Abstract: FR-PO655
Emergent Hemodialysis: Not Only for AKI
Session Information
- Trainee Case Reports - IV
October 26, 2018 | Location: Exhibit Hall, San Diego Convention Center
Abstract Time: 10:00 AM - 12:00 PM
Category: Trainee Case Reports
- 701 Dialysis: Hemodialysis and Frequent Dialysis
Authors
- Cordero Torres, Emmanuelle, Albany Medical College, Albany, New York, United States
- Salman, Loay H., Albany Medical College, Albany, New York, United States
- Chaudhry, Rafia I., Albany Medical College, Albany, New York, United States
- Monrroy, Mauricio, Albany Medical College, Albany, New York, United States
Group or Team Name
- Albany Medical Center Nephrology and Hypertension
Introduction
Severe hypothermia, i.e. core body temperature <28°C, is associated with a mortality rate of 50% despite optimal medical care. Commonly used external and internal rewarming techniques may not be effective in achieving the desired core body temperature, and more invasive rewarming modalities i.e. extra corporeal membrane oxygenation (ECMO) and cardiopulmonary bypass (CPB) are not available in all institutions. Hemodialysis (HD) is a safe, effective, and readily available option for the emergent management of hypothermia when conventional techniques have failed.
Case Description
A 78-year-old woman found unconscious, was airlifted to our institution with severe hypothermia (core body temperature of 28°C). She was unresponsive, requiring intubation for airway protection.
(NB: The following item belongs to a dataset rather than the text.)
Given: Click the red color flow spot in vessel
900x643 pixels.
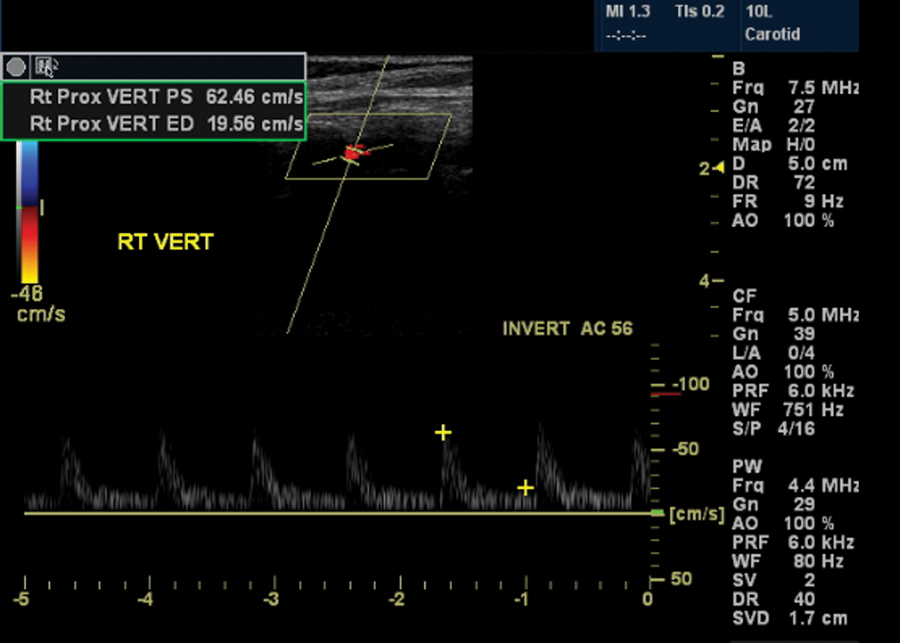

Initial vital signs included BP 167/87 HR 40 RR 18 T 28°C. External rewarming with thermal blankets, and internal rewarming with 40 °C NS infusion resulted in increase in core body temperature from 28°C to 31°C over 5 hours. The patient remained unresponsive and bradycardic. Nephrology was consulted for role of extracorporeal renal replacement therapy in the setting of persistent hypothermia. We initiated hemodialysis via a right femoral HD catheter, with HD blood flow (Qb) of 300 ml/min, dialysate flow (Qd) 600 ml/min, and dialysate temperature of 37°C. The achieved Qb was 250 ml/min. The patient’s core body temperature was monitored via bladder probe, and rose from 32°C to 36.5°C after 3 hours of treatment i.e. hourly increase of 1.5°C. She regained consciousness soon after HD was completed, and was extubated. Frostbite lesions were evident in fingers and toes, although no other sequela of hypothermia persisted. No further complications, including electrolyte abnormalities, developed during, and after rewarming with HD.
Discussion
Hemodialysis is an effective therapeutic option to improve core body temperature, after external and internal rewarming techniques have failed. The rate of core body temperature increase can be closely monitored, and the ability to adjust the dialysate temperature offers the advantage to achieve a safe rate of correction (0.5 to 2°C). Timely rewarming can minimize duration and severity of adverse events including bradycardia and QT prolongation, which may result in a cardiac arrest if untreated. Furthermore, possible electrolyte derangements are simultaneously addressed with HD.